* **TASK TO CARRY OUT**: Going line by line through the entries, count those containing "agent" and state only the result.

[Pixel coordinate grounding data]
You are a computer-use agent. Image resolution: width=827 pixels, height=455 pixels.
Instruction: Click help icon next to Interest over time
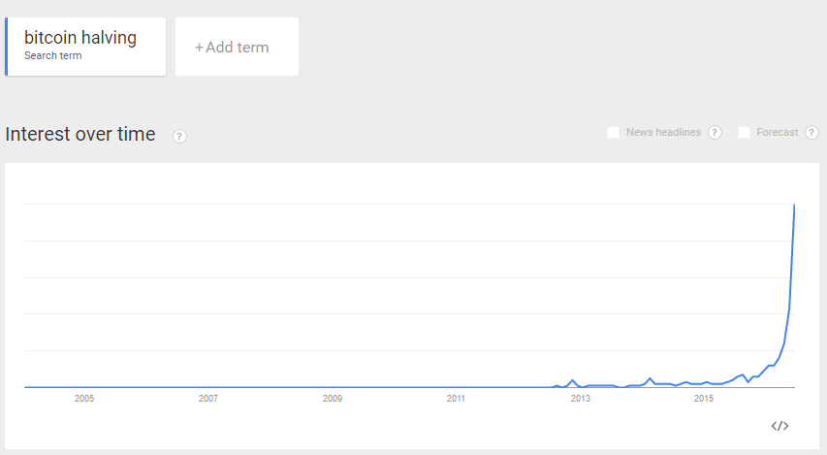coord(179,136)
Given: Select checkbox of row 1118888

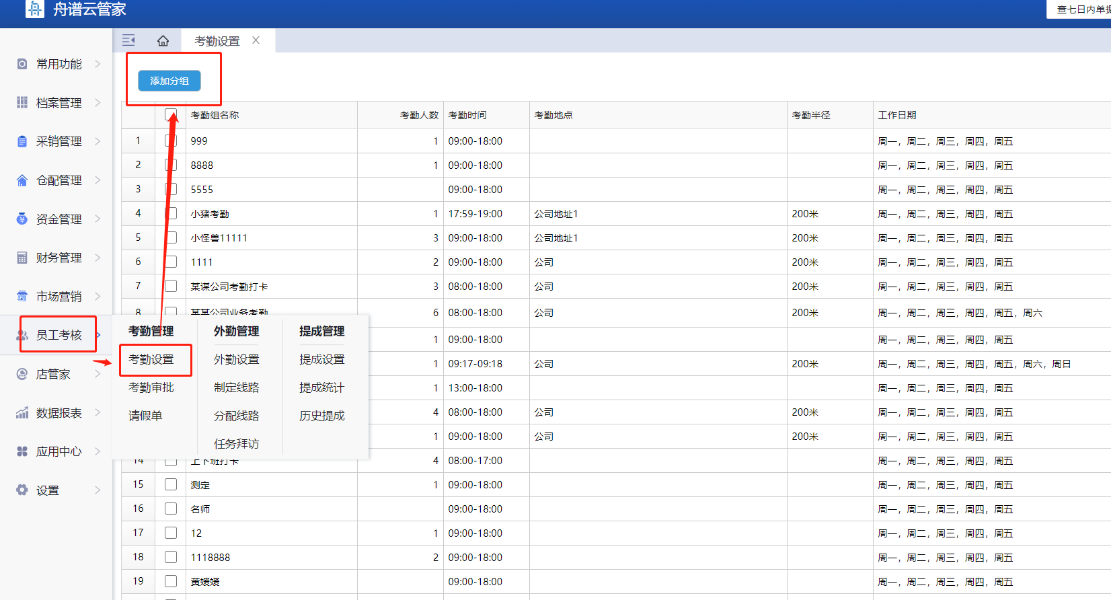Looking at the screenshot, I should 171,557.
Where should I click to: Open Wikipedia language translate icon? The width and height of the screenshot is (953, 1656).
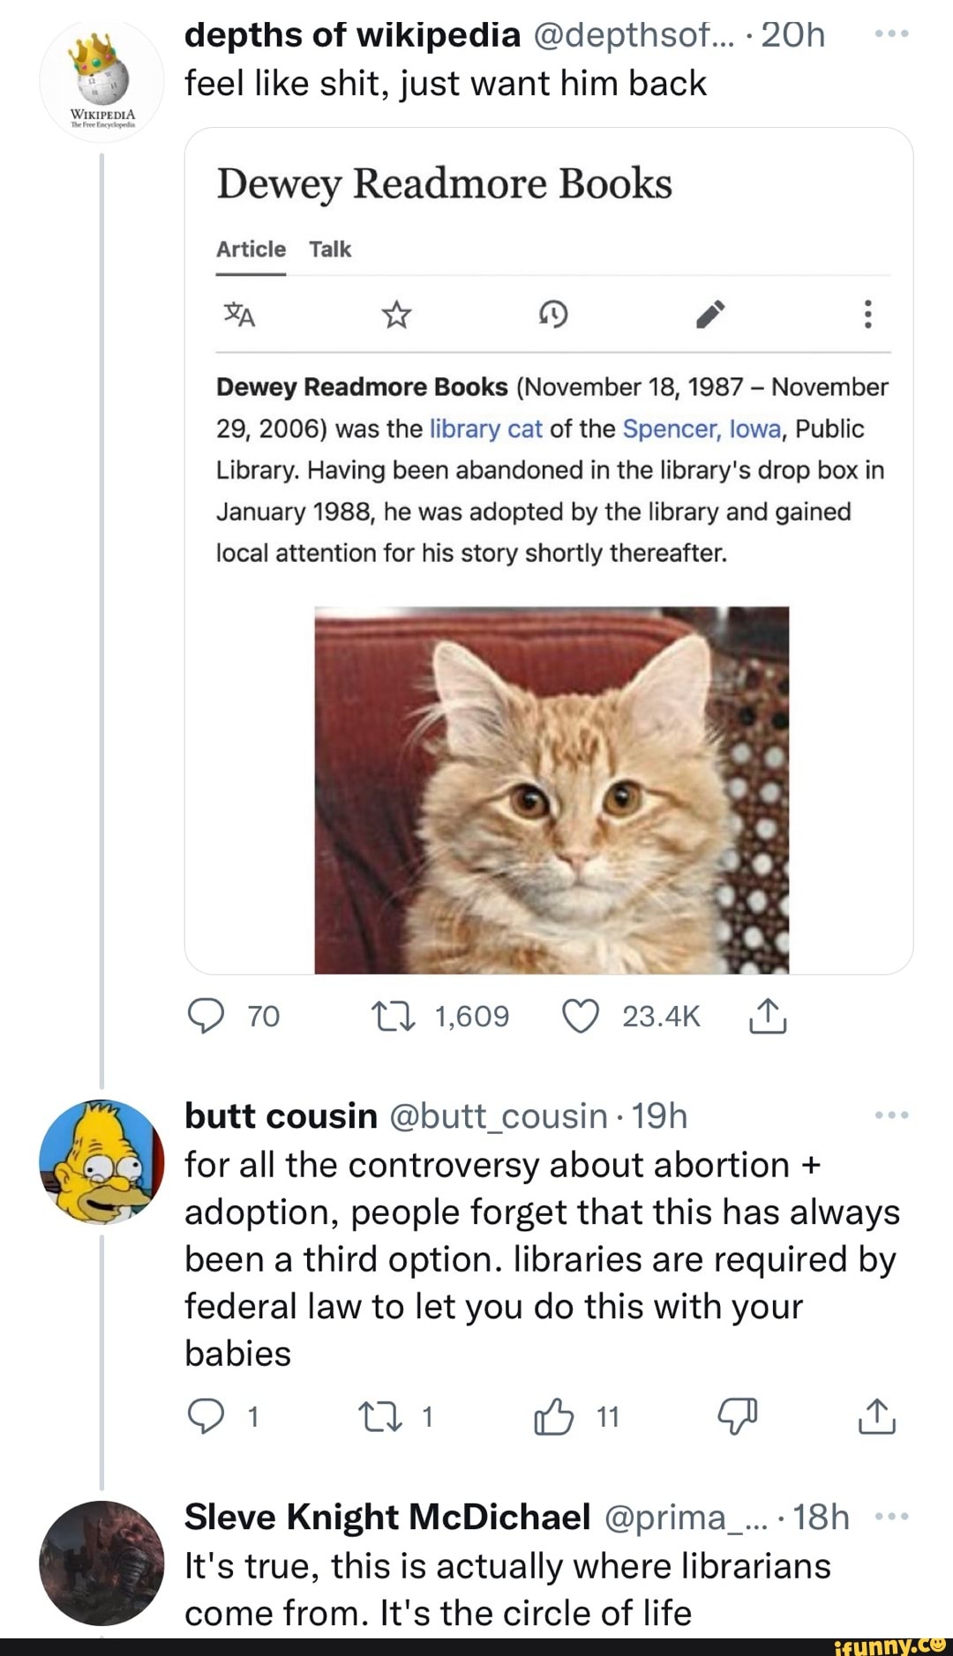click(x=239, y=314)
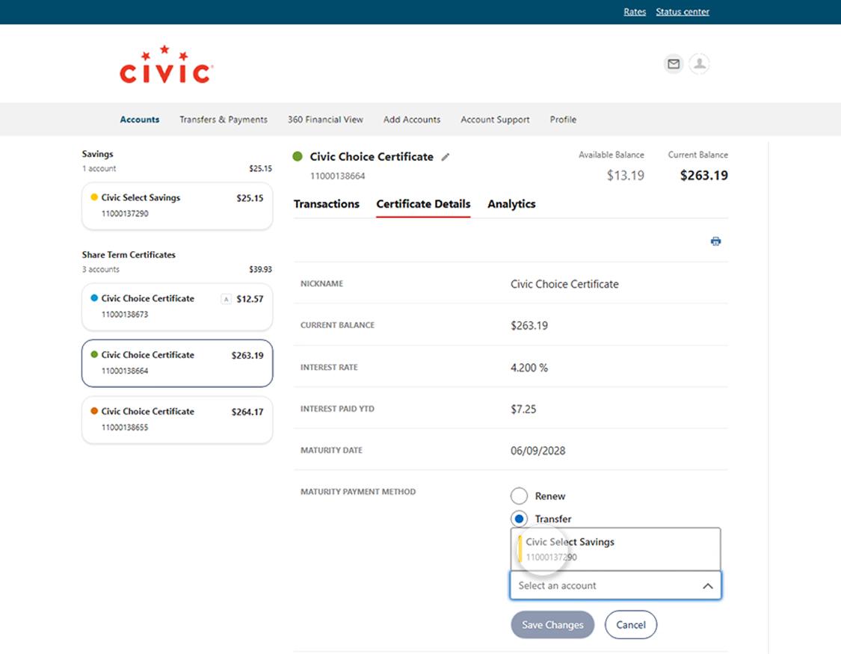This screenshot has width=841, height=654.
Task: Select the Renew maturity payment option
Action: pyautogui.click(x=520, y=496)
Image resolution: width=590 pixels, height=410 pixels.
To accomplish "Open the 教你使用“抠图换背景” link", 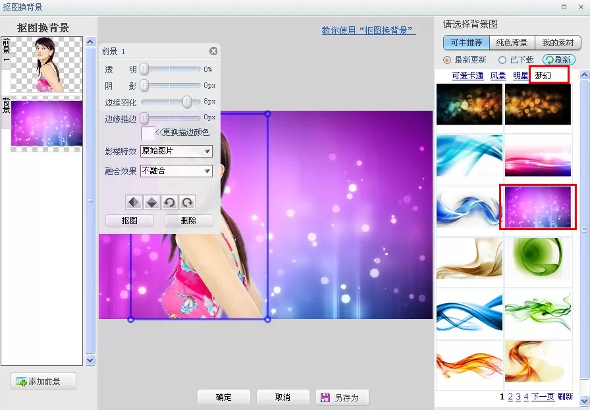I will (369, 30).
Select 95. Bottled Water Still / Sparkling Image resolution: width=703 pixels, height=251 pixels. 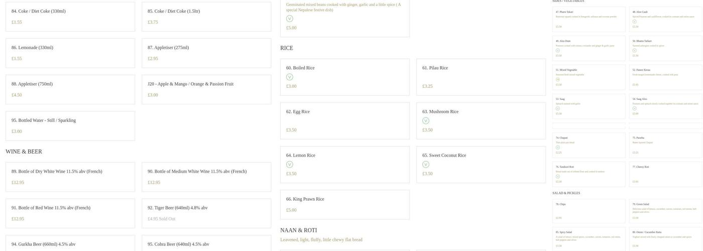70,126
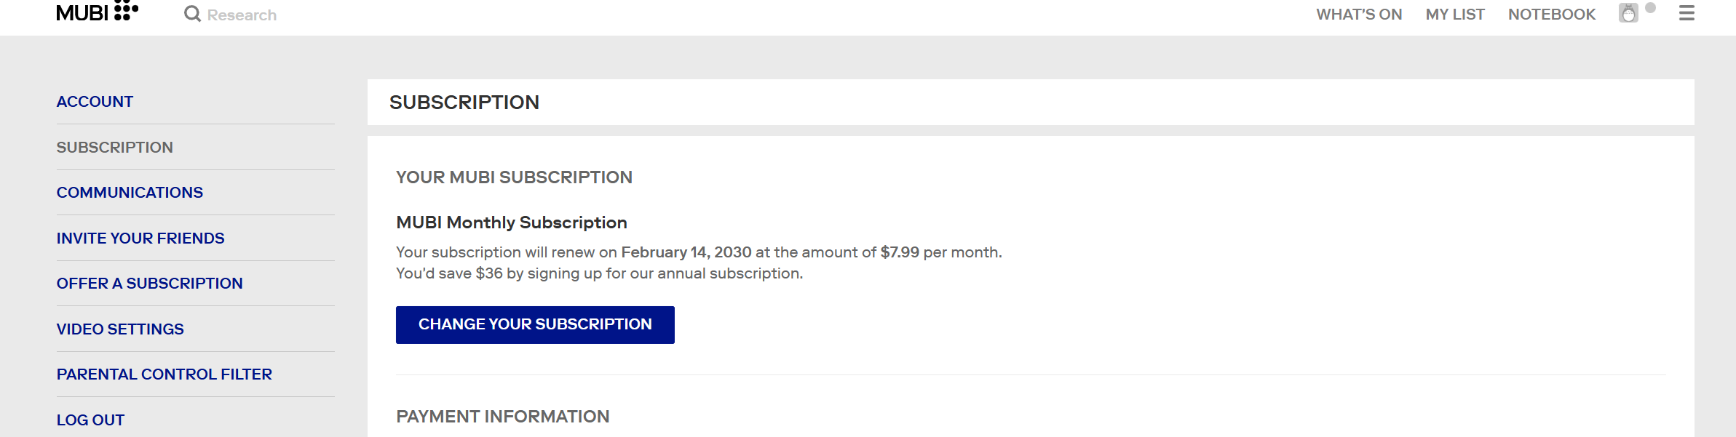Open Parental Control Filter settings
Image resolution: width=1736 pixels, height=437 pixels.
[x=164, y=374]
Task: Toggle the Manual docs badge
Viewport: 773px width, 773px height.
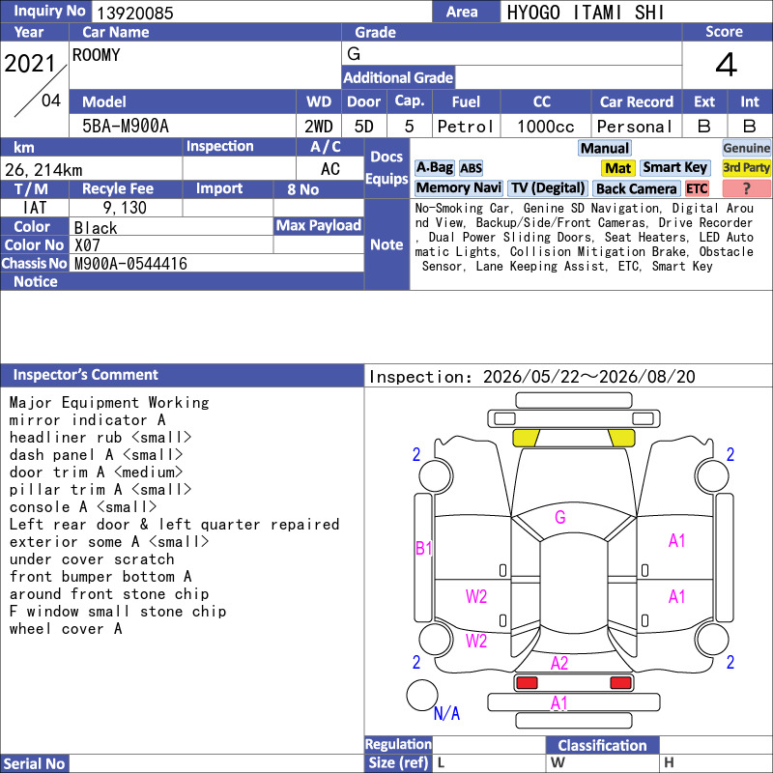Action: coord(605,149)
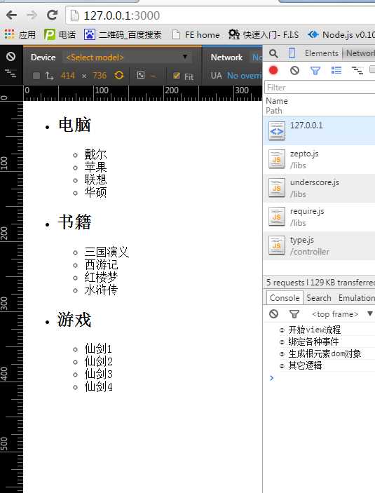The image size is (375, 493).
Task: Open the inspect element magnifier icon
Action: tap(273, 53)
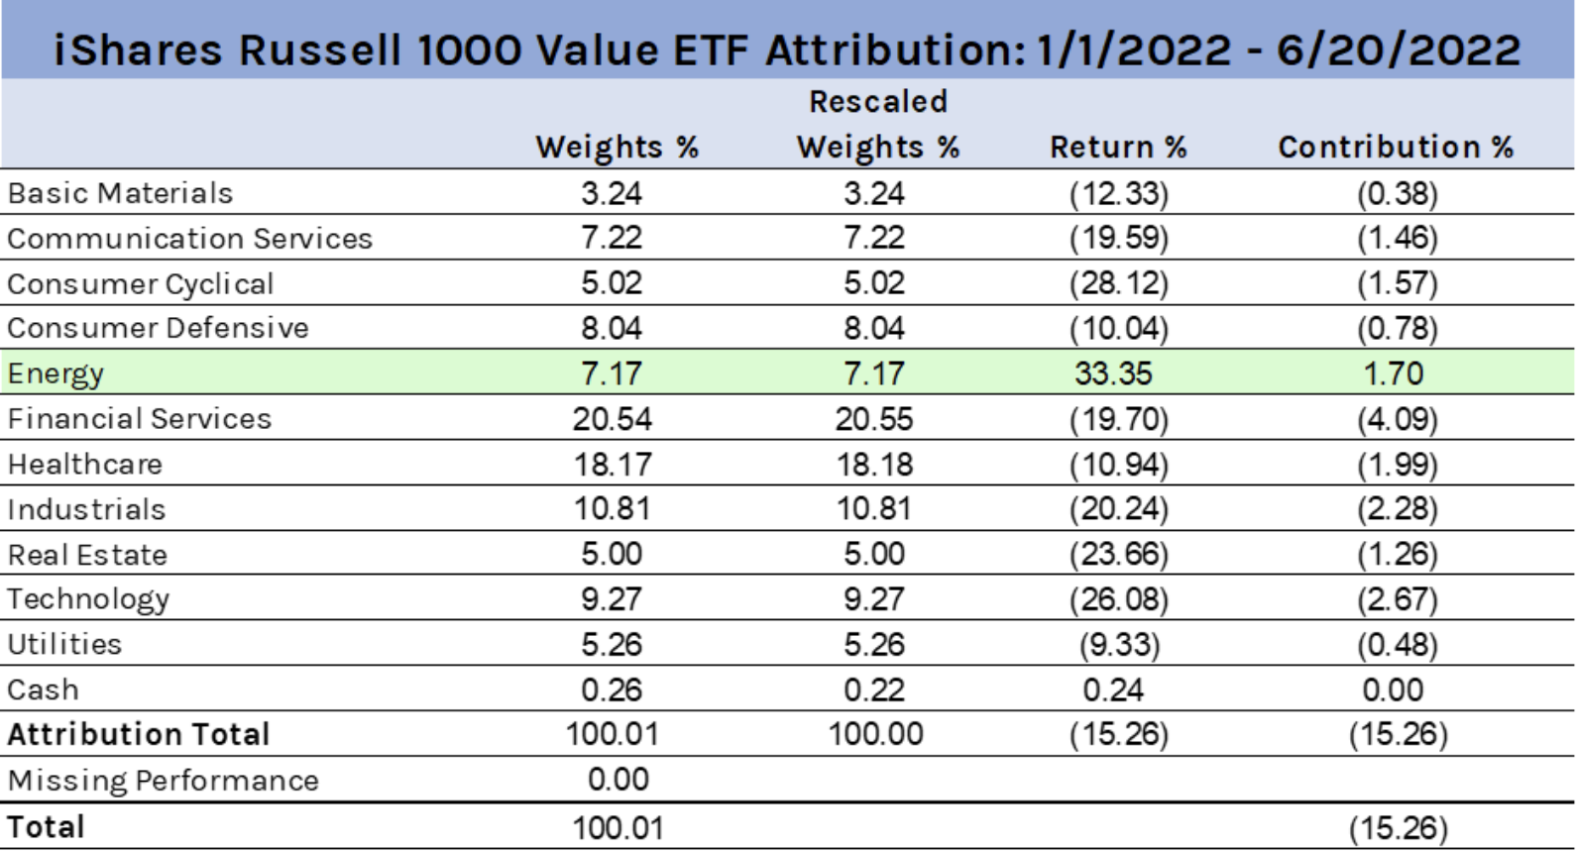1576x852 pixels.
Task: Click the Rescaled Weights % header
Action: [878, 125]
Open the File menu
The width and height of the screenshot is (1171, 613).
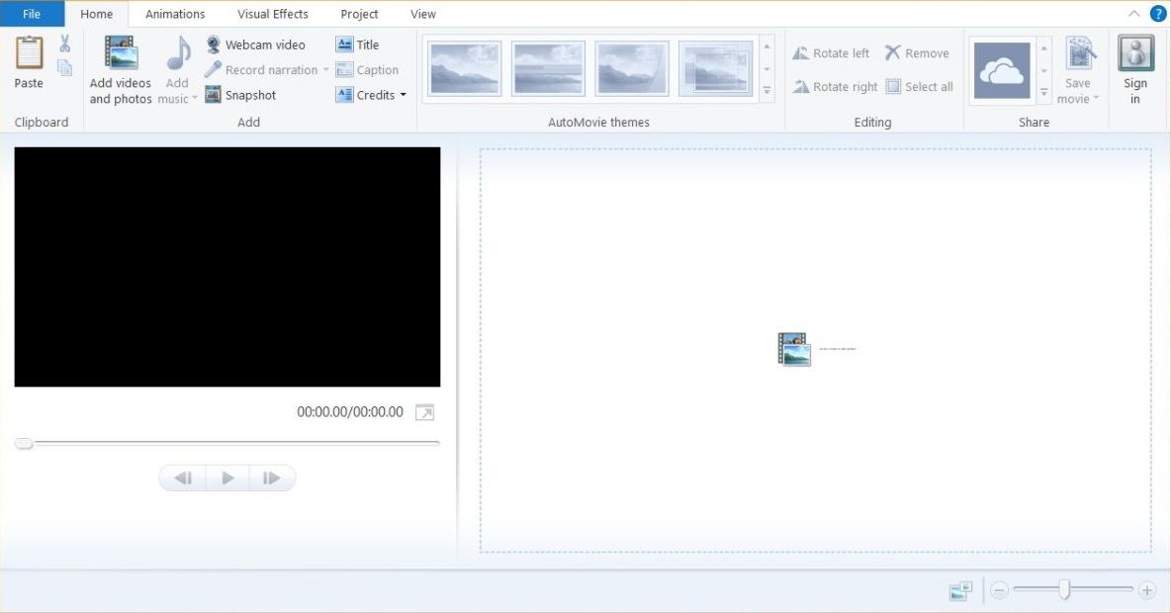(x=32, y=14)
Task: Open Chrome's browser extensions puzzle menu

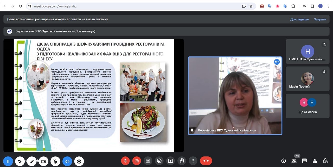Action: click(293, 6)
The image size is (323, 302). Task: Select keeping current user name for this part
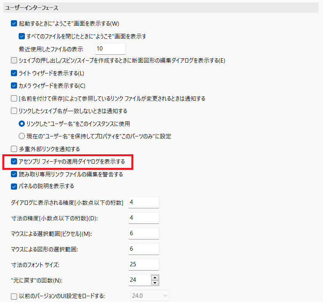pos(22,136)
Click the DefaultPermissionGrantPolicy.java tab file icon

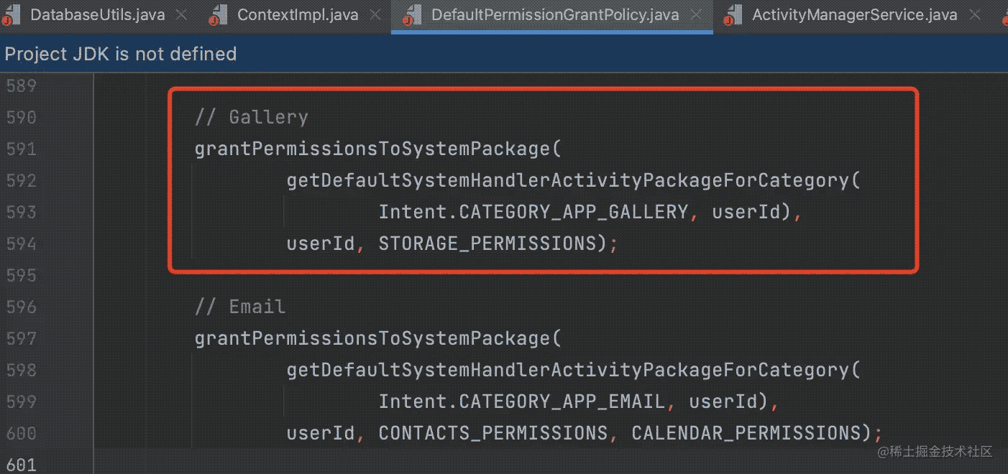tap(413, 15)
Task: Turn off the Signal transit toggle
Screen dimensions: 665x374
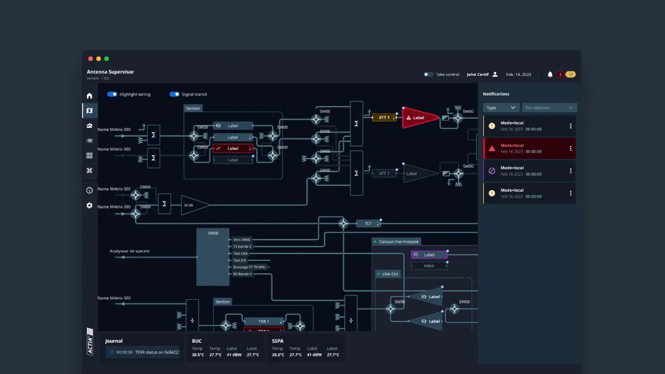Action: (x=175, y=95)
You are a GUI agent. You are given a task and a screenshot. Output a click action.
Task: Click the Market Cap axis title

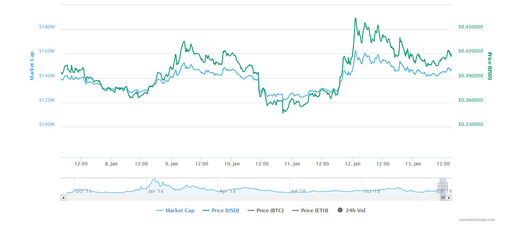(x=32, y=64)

* **ANSWER TO THIS PROBLEM**: 2